A third step would be to try to build outward from the political process tradition’s single-minded focus on social movements and inward from the collective action tradition’s tendency to seek collective action solutions to everything, and thus form a bridge between the two traditions. The political process scholars have largely ignored other forms of collective action beyond social movements, like those we encounter in the collective action tradition. In contrast, collective action scholars seek general laws or necessary and sufficient conditions in which solutions to the collective action problems are sought, regardless of the site or the surrounding environment of the population being examined.

There are exceptions to the mutual indifference between collective action theorists and the political process tradition with respect to mobilization.

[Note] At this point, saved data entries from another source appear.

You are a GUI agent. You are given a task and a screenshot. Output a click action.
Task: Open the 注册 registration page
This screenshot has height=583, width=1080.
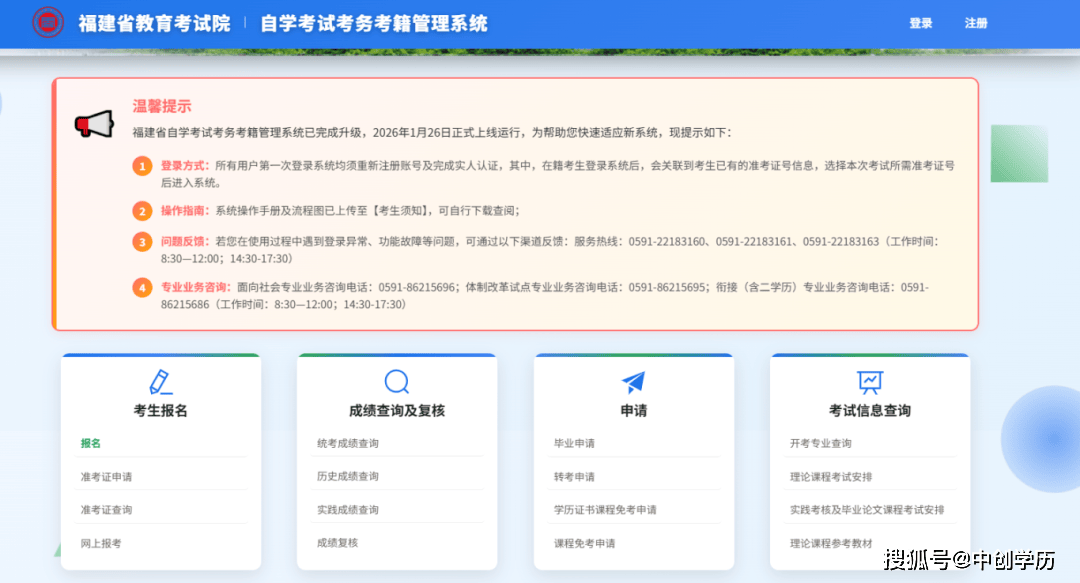point(976,23)
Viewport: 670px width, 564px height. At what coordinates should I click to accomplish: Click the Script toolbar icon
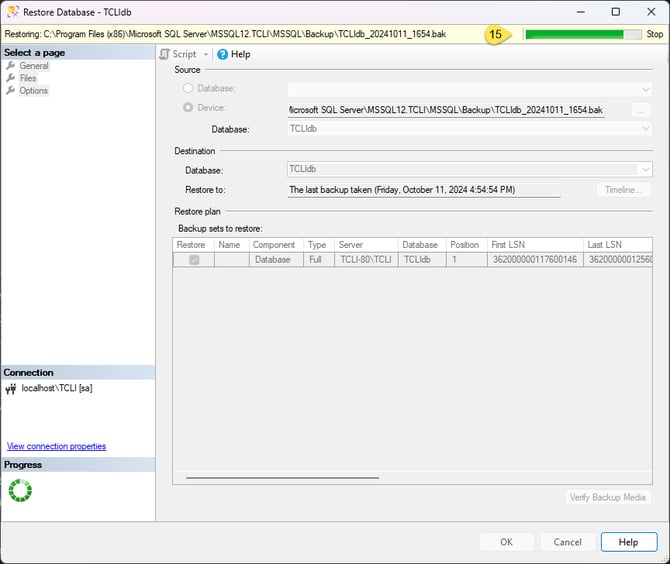tap(165, 54)
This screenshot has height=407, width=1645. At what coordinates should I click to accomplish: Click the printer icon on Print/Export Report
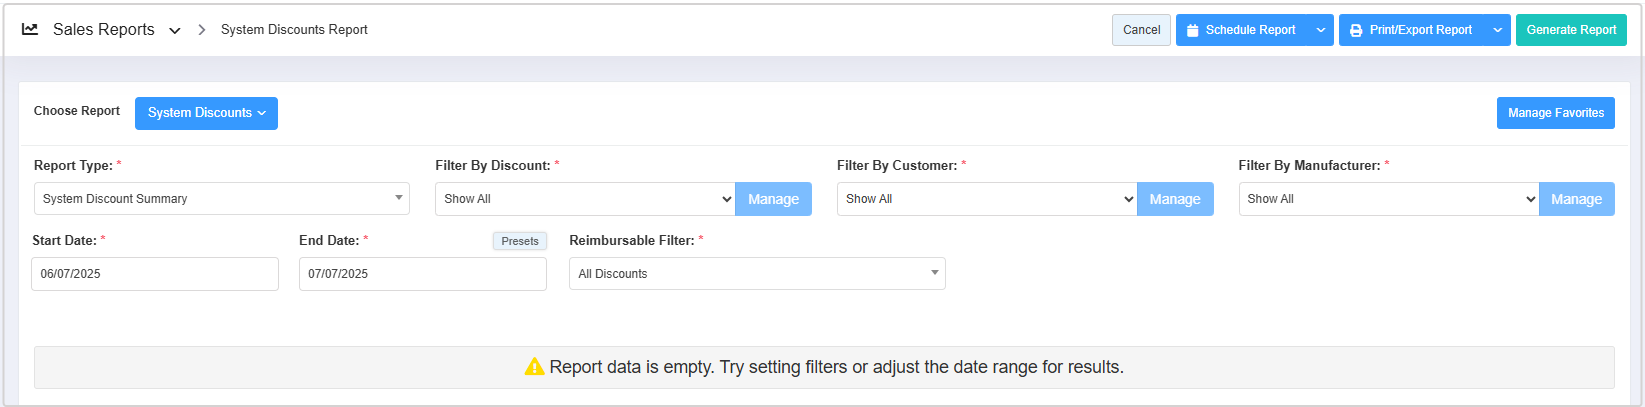[1356, 31]
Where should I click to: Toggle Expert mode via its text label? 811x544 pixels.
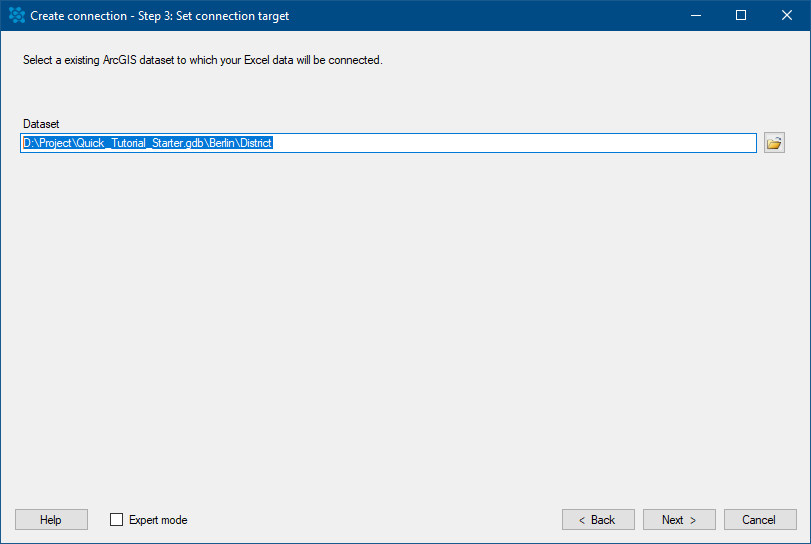[158, 520]
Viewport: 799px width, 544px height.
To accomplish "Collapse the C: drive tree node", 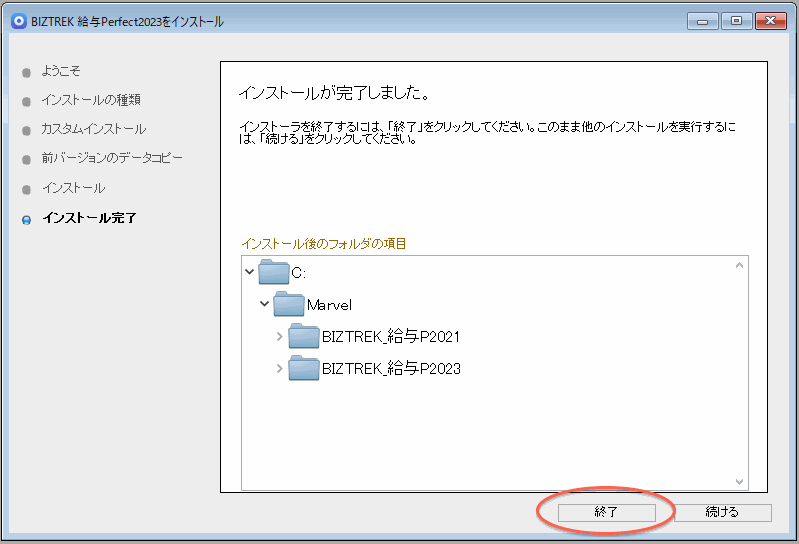I will tap(249, 272).
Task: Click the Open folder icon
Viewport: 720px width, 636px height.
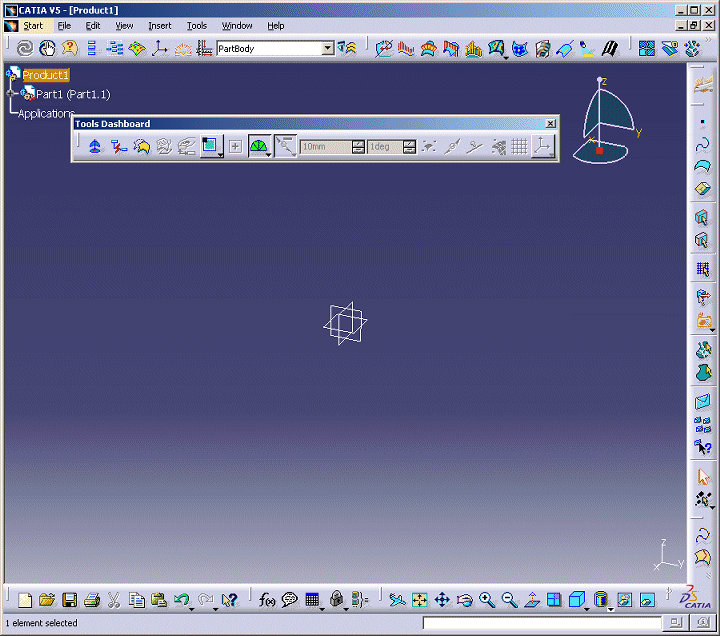Action: click(47, 600)
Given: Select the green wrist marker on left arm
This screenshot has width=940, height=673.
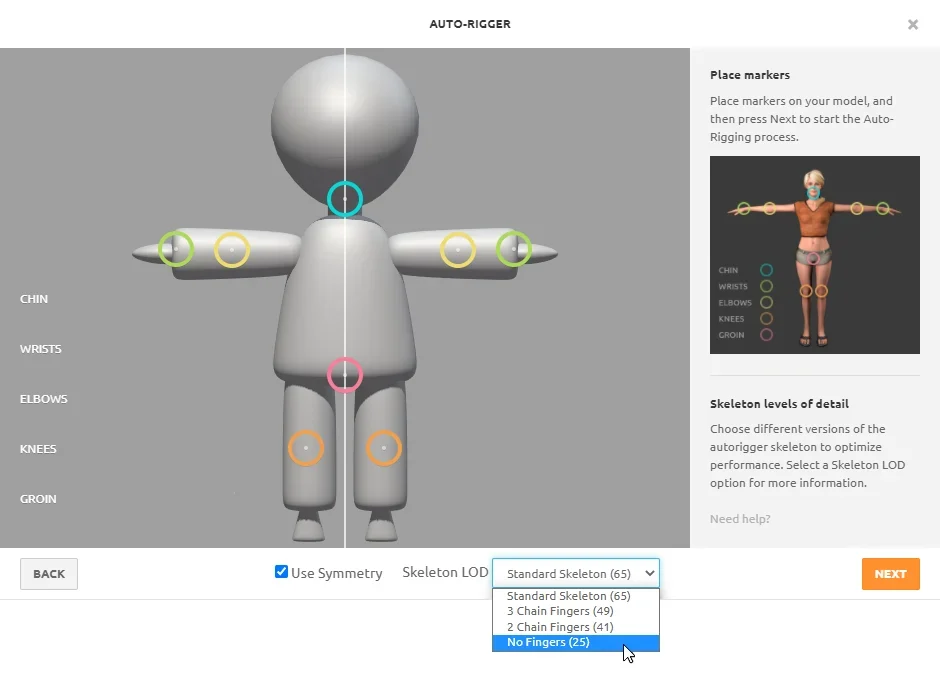Looking at the screenshot, I should point(176,249).
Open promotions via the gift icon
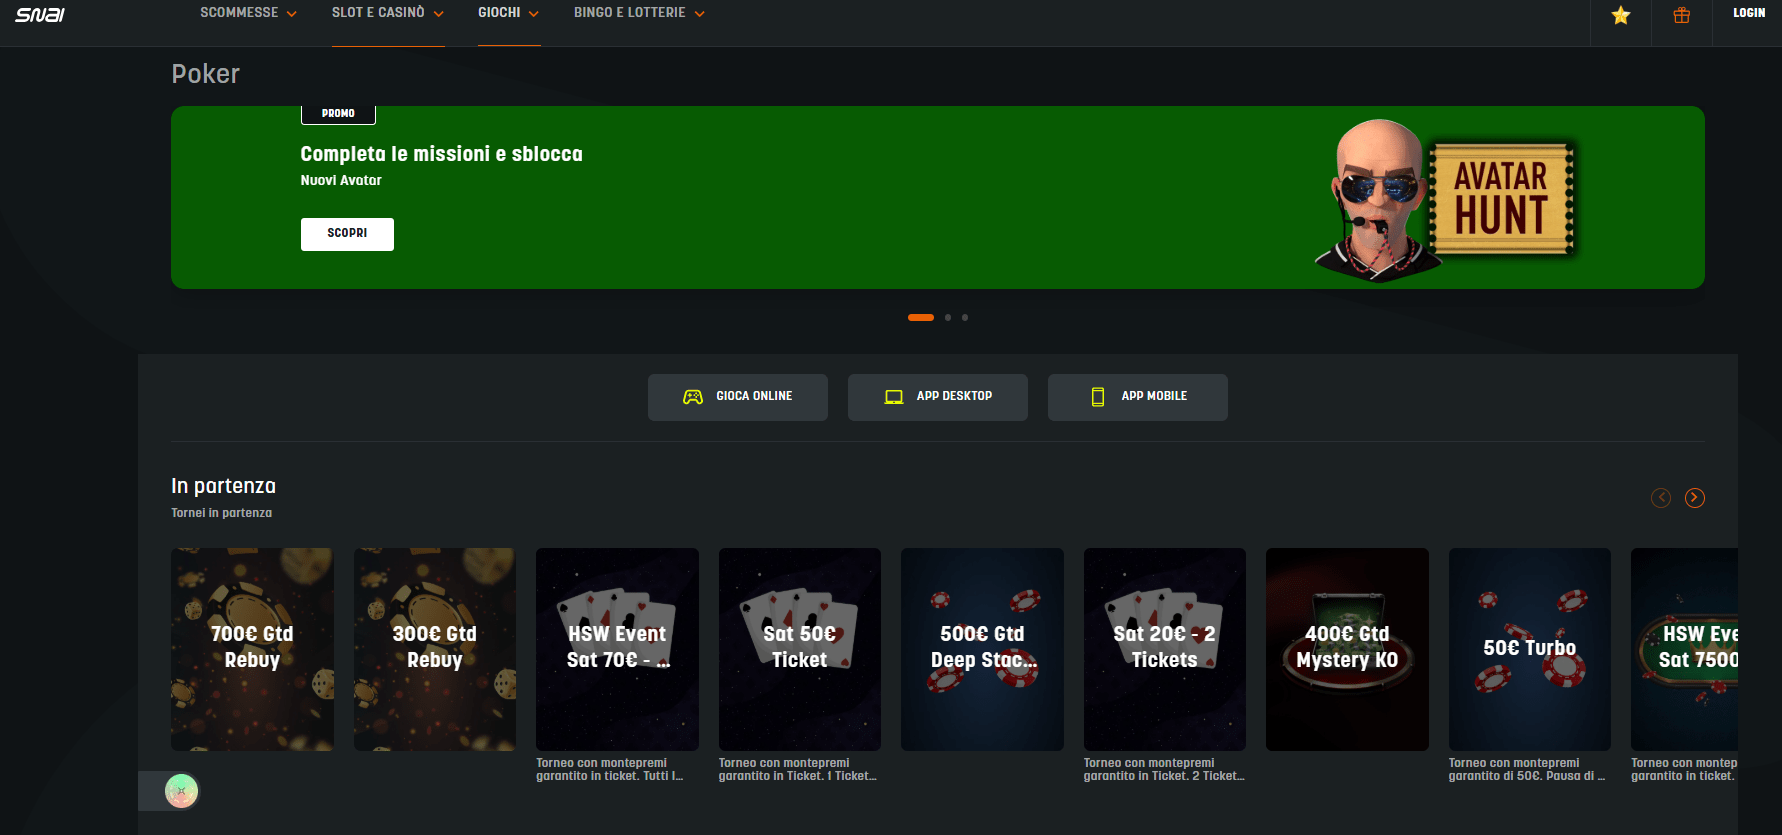1782x835 pixels. point(1682,15)
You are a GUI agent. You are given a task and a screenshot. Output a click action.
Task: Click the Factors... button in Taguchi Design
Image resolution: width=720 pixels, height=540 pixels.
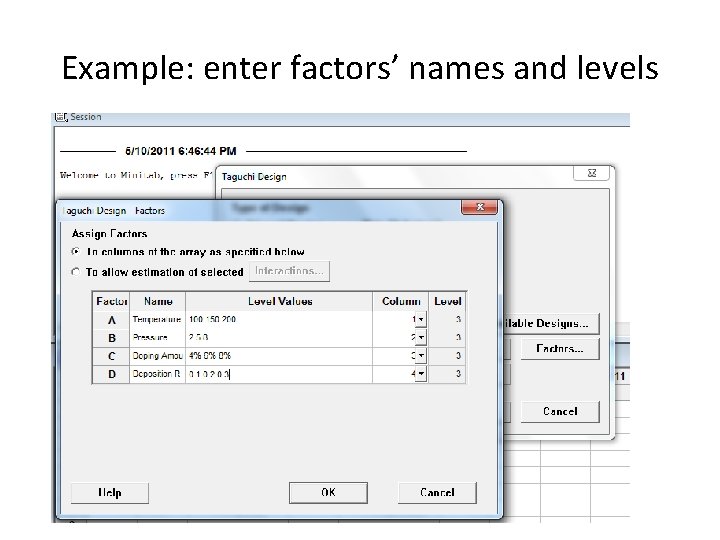(560, 349)
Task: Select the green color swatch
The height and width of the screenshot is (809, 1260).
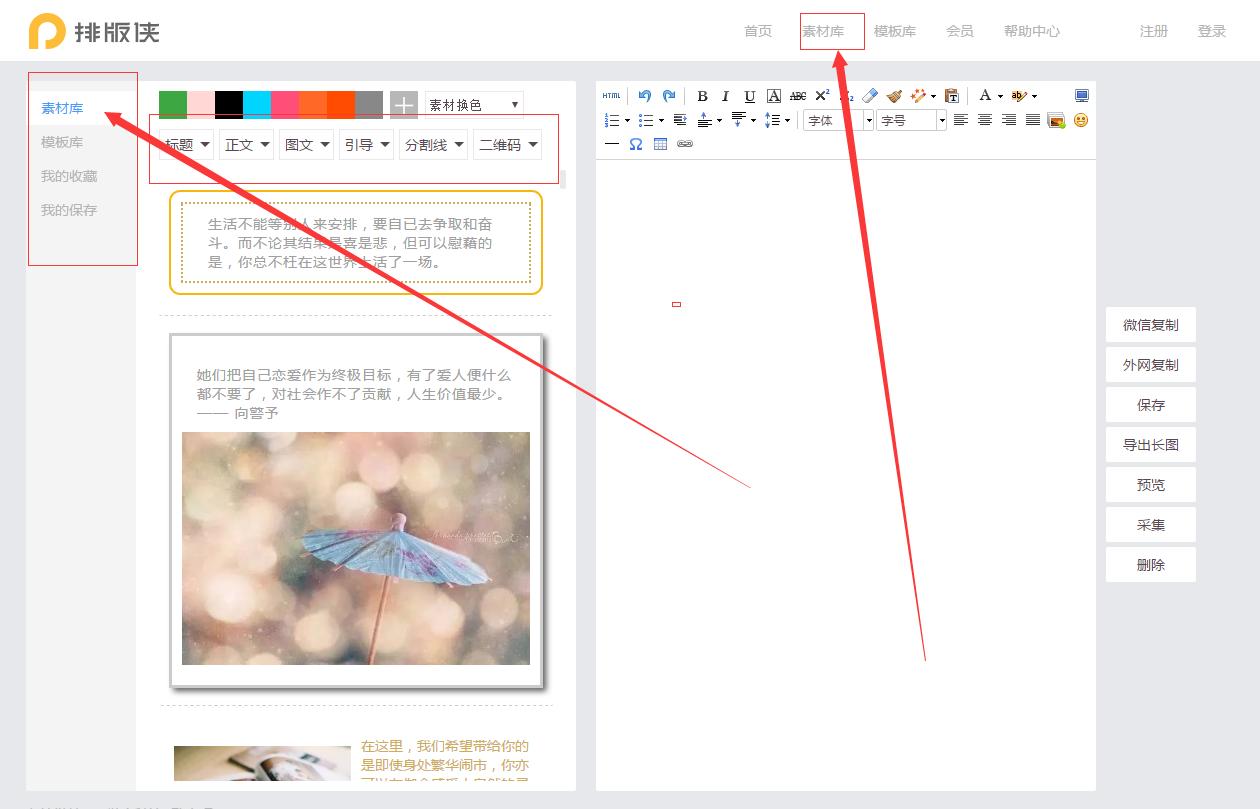Action: coord(172,103)
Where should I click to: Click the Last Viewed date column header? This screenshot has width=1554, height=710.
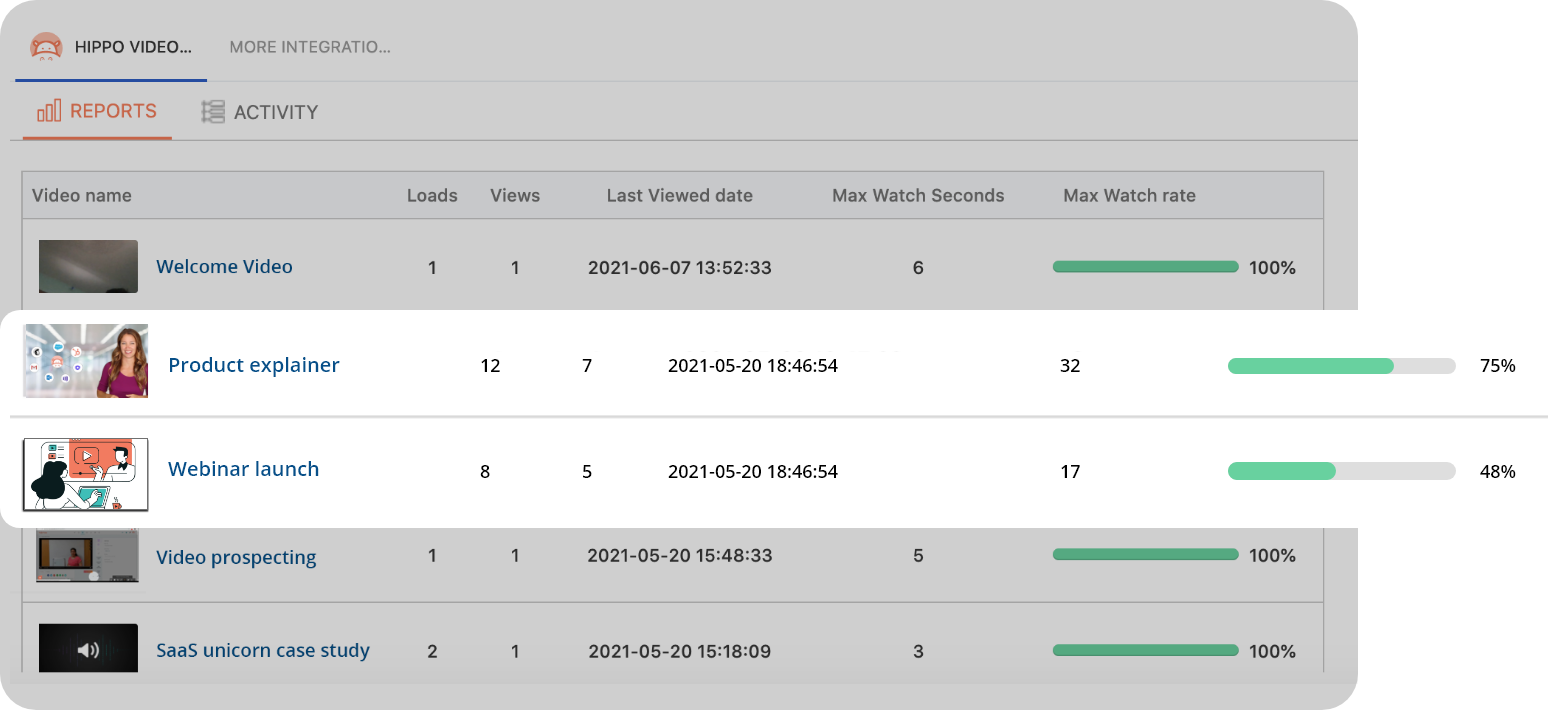click(x=679, y=196)
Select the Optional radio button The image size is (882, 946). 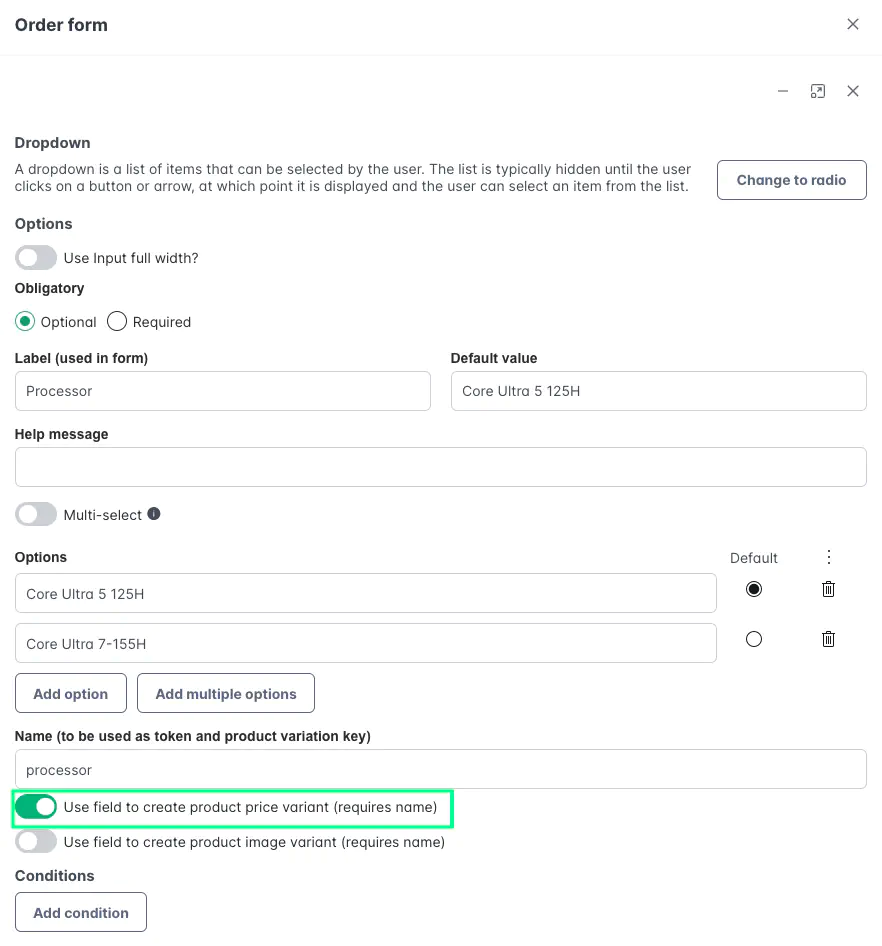pos(25,322)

The most prominent is found in the work of Mark Lichbach. In his monumental study The Rebel’s Dilemma, Lichbach deduces four mechanisms of mobilization growing beyond the collective action tradition: market mechanisms, community mechanisms, contractual mechanisms, and hierarchical mechanisms. In a series of articles, he comes closer than any collective action theorist to building a bridge to what he calls “synthetic political opportunity theory.” A second approach, starting from the political process side, is the contentious politics approach, which reaches beyond social movements to study the mechanisms of mobilization in revolutions, strike waves, nationalist episodes, and democratization. While this work does not seek to provide a theory of everything (indeed it deliberately excludes social movements that are not oriented toward public politics), like Lichbach, its proponents seek to identify mechanisms that are present across a range of forms of contention.

These are but the first steps in constructing a theory unifying mobilization and collective action.